University of Oslo, Department of Culture Studies and Oriental Languages
One postdoc and three fully funded PhD positions in Asian studies (religion/anthropology/environment)
|Institution Type:||College / University|
|Position:||Doctoral Fellow, Post-Doctoral Fellow|
A Post-Doctoral Research Fellowship (SKO 1352) or position as Researcher (SKO 1109), and three Doctoral Research Fellowships (SKO 1017), are available at the Department of Culture Studies and Oriental Languages, University of Oslo.
The researchers will take part in the ERC-funded project Whales of Power: Aquatic Mammals, Devotional Practices, and Environmental Change in Maritime East Asia, led by Aike P. Rots. Whales of Power is concerned with the comparative study of human-cetacean relations in maritime East Asia, as expressed in popular worship practices and beliefs. We will examine several of these traditions in different parts of the region, through a combination of historical and ethnographic research. Marine mammals and associated worship practices will serve as a prism, through which we approach human responses to socio-economic and environmental change in Asian coastal communities. The project has three important theoretical objectives: 1) apply recent theoretical developments associated with “environmental humanities” to the comparative study of popular religion; 2) reconsider the role of local worship traditions in the Asian Secular Age, examining the new meanings attributed to ritual practices; and 3) contribute to a new comparative paradigm in Asian studies.
The postdoctoral research fellow will be responsible for the work package The Death of a Goddess: Sacred Dolphins and Nature Conservation in the Yangtze and Mekong Rivers. S/he will compare two cases of Asian river dolphins, both of which are, or have been, perceived as sacred creatures, and both of which are critically endangered (or even extinct) as a result of human activities (pollution, habitat loss, and dam construction). These two species are the baiji or Yangtze River dolphin (Lipotes vexillifer) – which, as the name suggests, lives/d in the Yangtze River in China – and the Irrawaddy dolphin (Orcaella brevirostris), which lives in different parts of Southeast Asia, including the Mekong River. This work package has a historical and an ethnographic component. The postdoc will collect historical sources on the baiji and Irrawaddy dolphin to see how they have been perceived and worshipped in China and Southeast Asia (Cambodia, possibly Vietnam), and how the meanings attributed to them have changed over time. In addition, s/he will travel to these areas to interview conservationists, local residents, and environmental activists (including Buddhist monks), who are involved with protecting the animals and/or venerate them as sacred creatures. The research should result in a monograph and one (or more) journal article(s). In addition, the research fellow will co-edit a special issue of an international peer-reviewed journal, together with the project leader. The position is available for a period of 3 years.

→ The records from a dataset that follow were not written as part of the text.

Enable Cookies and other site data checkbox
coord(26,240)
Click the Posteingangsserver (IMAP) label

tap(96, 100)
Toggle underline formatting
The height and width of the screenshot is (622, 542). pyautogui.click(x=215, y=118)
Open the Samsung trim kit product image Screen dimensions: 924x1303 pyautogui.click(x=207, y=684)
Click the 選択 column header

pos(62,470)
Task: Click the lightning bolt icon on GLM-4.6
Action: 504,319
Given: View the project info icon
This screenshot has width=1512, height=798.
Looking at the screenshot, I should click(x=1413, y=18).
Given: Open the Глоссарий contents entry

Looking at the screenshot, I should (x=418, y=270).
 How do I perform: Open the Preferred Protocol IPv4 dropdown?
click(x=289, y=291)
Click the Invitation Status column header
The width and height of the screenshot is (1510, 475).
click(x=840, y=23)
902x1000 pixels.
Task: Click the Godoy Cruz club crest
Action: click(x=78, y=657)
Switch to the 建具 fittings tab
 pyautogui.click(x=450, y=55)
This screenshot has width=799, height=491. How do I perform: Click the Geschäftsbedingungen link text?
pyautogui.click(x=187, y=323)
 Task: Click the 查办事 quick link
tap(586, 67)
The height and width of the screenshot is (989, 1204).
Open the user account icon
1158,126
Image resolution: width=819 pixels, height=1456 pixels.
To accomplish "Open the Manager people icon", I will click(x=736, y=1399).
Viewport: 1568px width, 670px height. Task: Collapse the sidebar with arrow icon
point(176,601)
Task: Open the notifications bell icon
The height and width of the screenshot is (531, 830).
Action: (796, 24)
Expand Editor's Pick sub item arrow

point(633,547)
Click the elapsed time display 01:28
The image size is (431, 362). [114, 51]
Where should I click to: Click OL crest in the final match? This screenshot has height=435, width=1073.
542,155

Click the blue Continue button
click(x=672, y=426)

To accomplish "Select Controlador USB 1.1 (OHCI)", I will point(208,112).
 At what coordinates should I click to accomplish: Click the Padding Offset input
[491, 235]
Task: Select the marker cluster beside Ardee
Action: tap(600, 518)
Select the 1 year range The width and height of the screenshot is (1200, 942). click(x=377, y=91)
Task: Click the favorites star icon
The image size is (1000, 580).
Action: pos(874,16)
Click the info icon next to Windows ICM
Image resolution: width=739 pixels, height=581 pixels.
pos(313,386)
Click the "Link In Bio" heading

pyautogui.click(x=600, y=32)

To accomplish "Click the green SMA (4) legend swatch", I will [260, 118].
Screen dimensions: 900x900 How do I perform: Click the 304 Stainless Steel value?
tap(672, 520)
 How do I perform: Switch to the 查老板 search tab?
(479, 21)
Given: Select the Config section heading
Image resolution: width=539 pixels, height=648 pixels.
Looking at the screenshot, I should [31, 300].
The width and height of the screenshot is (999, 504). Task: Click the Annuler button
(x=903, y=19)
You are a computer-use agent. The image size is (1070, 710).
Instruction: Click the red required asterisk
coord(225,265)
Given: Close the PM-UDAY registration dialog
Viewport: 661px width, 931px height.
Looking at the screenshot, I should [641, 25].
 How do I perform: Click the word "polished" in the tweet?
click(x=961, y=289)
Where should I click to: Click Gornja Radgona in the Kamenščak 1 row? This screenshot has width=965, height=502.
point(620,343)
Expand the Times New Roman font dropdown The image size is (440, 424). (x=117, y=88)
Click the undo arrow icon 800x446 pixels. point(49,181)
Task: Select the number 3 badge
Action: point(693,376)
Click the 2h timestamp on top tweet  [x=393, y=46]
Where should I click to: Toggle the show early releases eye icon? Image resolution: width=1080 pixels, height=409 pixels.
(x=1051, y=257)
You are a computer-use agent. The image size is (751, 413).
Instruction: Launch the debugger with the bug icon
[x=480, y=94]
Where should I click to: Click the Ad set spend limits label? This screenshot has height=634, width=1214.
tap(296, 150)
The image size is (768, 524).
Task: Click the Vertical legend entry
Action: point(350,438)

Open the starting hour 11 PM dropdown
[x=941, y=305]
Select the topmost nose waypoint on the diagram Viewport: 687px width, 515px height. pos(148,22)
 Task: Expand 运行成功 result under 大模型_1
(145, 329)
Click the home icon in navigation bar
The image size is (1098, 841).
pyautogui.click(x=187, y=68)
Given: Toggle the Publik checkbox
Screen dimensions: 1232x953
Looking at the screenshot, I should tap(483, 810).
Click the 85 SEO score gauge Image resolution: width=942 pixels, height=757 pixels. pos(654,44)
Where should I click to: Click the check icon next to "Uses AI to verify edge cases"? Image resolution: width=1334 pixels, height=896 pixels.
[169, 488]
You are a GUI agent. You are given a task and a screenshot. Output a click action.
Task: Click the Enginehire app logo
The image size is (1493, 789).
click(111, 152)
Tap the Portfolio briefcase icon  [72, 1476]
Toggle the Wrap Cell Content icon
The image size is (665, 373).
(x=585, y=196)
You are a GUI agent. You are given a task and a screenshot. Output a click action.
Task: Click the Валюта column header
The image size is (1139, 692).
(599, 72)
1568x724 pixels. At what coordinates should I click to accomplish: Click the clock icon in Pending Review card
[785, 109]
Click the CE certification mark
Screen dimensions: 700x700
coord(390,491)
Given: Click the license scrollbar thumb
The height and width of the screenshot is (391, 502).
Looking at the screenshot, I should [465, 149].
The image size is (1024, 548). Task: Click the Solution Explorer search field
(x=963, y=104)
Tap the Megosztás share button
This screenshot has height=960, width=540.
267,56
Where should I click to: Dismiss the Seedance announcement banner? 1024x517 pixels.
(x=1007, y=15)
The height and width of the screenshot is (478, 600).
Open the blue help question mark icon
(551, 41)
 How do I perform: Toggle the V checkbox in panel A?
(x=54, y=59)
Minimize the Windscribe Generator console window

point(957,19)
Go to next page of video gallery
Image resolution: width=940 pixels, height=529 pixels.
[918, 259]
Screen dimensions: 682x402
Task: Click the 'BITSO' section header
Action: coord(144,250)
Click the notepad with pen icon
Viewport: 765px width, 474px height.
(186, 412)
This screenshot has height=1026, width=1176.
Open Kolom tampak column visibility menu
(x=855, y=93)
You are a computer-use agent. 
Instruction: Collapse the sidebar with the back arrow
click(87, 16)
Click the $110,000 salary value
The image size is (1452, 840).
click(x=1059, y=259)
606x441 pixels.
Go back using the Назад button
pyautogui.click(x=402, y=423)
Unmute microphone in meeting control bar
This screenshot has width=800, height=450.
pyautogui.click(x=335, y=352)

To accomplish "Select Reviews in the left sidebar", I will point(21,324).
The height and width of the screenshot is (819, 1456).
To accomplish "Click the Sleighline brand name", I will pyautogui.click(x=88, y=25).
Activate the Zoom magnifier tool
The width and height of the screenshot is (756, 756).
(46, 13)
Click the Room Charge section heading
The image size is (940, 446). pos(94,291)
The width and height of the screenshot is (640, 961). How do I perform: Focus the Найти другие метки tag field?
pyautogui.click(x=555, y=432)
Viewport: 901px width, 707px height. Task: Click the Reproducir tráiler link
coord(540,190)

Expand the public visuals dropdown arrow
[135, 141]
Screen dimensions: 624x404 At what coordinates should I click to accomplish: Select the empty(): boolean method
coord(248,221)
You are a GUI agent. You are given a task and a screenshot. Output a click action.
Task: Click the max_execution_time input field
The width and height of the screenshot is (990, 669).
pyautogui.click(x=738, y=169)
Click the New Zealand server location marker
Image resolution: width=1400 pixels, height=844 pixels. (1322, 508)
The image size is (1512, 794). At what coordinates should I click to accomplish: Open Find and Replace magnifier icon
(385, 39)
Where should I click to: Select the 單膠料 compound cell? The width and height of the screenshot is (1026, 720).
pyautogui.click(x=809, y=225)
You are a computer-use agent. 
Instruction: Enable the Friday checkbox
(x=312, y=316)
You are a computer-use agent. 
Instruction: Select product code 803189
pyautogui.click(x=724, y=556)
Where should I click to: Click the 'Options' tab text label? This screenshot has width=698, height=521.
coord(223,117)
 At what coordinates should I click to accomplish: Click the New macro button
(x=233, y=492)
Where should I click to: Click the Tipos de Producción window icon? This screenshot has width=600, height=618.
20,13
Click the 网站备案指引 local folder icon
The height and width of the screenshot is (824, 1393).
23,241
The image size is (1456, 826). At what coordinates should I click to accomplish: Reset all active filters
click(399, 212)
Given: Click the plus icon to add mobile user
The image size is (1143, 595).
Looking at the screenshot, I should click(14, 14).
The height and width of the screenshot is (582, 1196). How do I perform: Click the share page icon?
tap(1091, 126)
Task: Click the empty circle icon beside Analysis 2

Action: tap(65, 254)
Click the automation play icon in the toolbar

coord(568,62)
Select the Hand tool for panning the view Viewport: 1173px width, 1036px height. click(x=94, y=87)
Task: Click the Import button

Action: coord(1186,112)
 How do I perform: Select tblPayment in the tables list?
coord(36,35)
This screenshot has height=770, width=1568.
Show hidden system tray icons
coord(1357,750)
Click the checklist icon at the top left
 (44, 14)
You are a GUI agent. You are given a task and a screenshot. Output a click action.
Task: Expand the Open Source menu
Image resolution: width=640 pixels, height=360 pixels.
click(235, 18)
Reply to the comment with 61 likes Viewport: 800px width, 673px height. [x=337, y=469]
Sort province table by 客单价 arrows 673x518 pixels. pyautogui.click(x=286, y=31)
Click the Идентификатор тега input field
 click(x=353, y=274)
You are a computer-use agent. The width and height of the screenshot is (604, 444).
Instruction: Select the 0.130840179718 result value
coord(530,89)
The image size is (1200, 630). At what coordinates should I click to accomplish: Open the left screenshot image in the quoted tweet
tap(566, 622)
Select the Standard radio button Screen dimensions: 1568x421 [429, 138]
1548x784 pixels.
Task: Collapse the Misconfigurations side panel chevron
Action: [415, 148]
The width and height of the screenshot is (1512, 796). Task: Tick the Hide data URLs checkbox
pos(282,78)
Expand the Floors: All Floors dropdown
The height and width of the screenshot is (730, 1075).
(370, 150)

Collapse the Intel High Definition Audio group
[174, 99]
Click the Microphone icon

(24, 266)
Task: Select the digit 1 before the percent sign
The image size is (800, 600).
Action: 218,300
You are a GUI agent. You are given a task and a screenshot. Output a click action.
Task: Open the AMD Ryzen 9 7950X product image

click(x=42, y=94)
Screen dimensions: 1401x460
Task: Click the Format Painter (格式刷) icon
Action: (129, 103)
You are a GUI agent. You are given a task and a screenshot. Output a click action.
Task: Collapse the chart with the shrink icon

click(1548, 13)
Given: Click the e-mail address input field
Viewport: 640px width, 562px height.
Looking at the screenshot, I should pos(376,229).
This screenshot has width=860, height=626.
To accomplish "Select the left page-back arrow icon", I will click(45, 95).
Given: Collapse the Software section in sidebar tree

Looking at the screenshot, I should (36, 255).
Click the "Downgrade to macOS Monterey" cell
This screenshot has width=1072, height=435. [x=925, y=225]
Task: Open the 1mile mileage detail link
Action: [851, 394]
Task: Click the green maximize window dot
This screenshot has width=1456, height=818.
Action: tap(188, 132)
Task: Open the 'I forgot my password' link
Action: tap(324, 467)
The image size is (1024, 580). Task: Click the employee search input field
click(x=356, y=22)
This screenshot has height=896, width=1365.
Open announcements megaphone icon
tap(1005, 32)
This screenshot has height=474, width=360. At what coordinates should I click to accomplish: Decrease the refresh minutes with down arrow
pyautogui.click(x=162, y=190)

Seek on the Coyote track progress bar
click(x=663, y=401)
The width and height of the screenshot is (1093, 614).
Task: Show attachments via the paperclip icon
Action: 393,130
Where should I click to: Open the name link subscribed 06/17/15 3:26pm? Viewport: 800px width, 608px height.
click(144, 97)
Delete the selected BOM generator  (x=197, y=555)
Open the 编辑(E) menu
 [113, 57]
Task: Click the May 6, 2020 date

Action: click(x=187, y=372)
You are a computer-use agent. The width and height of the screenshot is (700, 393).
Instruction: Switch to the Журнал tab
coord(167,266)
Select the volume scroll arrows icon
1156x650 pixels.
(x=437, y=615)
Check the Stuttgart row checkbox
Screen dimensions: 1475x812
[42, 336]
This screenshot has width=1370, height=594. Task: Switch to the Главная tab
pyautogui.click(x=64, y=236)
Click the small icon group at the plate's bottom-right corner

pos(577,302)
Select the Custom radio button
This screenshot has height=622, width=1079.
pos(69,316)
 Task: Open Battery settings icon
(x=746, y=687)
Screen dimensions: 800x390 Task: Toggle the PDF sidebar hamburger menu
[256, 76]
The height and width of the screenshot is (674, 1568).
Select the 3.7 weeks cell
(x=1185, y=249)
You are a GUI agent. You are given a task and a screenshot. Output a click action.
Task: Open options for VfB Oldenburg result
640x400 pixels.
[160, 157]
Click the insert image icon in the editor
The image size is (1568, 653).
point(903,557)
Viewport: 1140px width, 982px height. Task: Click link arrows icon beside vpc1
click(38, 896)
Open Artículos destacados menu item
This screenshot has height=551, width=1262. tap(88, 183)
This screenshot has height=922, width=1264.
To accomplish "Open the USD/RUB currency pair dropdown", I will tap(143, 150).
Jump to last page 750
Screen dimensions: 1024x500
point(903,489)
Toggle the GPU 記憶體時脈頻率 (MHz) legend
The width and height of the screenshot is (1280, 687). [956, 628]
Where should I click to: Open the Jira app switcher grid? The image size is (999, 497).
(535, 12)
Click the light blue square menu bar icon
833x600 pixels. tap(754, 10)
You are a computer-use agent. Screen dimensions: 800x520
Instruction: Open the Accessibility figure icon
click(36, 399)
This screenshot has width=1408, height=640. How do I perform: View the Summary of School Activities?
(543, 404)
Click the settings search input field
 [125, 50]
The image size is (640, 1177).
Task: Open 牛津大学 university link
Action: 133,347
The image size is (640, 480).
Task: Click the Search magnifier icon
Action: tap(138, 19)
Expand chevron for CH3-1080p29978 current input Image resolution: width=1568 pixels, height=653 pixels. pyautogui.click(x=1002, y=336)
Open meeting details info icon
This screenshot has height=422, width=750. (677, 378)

Each of the three PhD candidates will be connected to one work package, supervised by the project leader. They will contribute to the main project through their respective case studies. The contents of these work packages are as follows. Prospective candidates should indicate clearly for which of the three positions they are applying. The projects are as follows:
1. Divine Dugong? Sacralisation and Environmental Activism in Okinawa. The first PhD candidate will focus on one species of marine mammal, the dugong, in Okinawa. S/he will examine claims that the dugong has traditionally been seen as a sacred animal, associated with creation myths and the Ryukyu royal institution. S/he will then analyse the current significance of the dugong as a critically endangered species, which has come to symbolise the preservation of Henoko Bay, an area with high biodiversity, where a large new military base is currently under construction. Through interviews and participant observation within activist communities in Okinawa, the PhD candidate will explore the different meanings attributed to the dugong today, and explore internal debates about the significance of Okinawan “heritage” and of “sacred” animals and places in contemporary struggles for environmental protection and self-determination.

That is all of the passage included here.